[Target position data]
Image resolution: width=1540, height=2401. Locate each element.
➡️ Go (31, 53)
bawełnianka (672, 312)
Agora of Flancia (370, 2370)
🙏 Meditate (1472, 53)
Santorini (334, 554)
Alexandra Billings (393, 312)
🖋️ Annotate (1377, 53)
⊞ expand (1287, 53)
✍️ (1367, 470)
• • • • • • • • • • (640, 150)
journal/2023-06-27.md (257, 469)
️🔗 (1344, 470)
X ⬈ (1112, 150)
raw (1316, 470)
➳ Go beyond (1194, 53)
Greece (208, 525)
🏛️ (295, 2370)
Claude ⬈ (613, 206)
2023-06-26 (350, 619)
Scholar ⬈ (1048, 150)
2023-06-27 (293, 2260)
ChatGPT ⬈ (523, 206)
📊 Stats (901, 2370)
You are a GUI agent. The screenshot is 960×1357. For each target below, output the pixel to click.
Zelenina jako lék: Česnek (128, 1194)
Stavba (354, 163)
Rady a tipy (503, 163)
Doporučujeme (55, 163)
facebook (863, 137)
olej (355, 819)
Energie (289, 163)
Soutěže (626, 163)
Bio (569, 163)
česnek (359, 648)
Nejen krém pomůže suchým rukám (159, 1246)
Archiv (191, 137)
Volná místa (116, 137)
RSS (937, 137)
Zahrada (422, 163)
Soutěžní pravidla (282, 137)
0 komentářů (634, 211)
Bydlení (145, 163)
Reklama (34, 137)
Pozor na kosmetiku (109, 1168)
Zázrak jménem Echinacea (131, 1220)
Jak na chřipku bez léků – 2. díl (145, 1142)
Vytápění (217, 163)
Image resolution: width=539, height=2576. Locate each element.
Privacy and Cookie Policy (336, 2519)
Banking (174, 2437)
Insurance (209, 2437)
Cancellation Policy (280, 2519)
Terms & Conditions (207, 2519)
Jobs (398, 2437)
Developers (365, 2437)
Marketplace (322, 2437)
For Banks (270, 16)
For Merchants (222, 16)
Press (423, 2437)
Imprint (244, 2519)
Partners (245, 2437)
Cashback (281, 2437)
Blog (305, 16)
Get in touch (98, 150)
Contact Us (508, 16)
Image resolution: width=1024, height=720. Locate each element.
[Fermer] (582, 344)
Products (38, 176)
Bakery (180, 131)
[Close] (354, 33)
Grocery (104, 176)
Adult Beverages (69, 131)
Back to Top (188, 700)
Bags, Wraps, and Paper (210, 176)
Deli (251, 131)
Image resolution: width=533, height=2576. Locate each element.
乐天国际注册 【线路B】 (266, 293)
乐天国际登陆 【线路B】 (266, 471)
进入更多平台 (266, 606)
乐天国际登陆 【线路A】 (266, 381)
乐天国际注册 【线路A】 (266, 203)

## WRITTEN PROBLEM
Starting at the line containing "Zázrak jménem Echinacea (131, 1220)" and ending at the end of the data, reproduce those lines with "Image resolution" replaced by "Screenshot size", leaving everything else unchanged.

## SOLUTION TO THIS EXERCISE
Zázrak jménem Echinacea (131, 1220)
Jak na chřipku bez léků – 2. díl (145, 1142)
Vytápění (217, 163)
Screenshot size: width=539, height=2576. Locate each element.
Privacy and Cookie Policy (336, 2519)
Banking (174, 2437)
Insurance (209, 2437)
Cancellation Policy (280, 2519)
Terms & Conditions (207, 2519)
Jobs (398, 2437)
Developers (365, 2437)
Marketplace (322, 2437)
For Banks (270, 16)
For Merchants (222, 16)
Press (423, 2437)
Imprint (244, 2519)
Partners (245, 2437)
Cashback (281, 2437)
Blog (305, 16)
Get in touch (98, 150)
Contact Us (508, 16)
Screenshot size: width=1024, height=720. Locate each element.
[Fermer] (582, 344)
Products (38, 176)
Bakery (180, 131)
[Close] (354, 33)
Grocery (104, 176)
Adult Beverages (69, 131)
Back to Top (188, 700)
Bags, Wraps, and Paper (210, 176)
Deli (251, 131)
Screenshot size: width=533, height=2576. Locate each element.
乐天国际注册 【线路B】 (266, 293)
乐天国际登陆 【线路B】 (266, 471)
进入更多平台 (266, 606)
乐天国际登陆 【线路A】 (266, 381)
乐天国际注册 【线路A】 (266, 203)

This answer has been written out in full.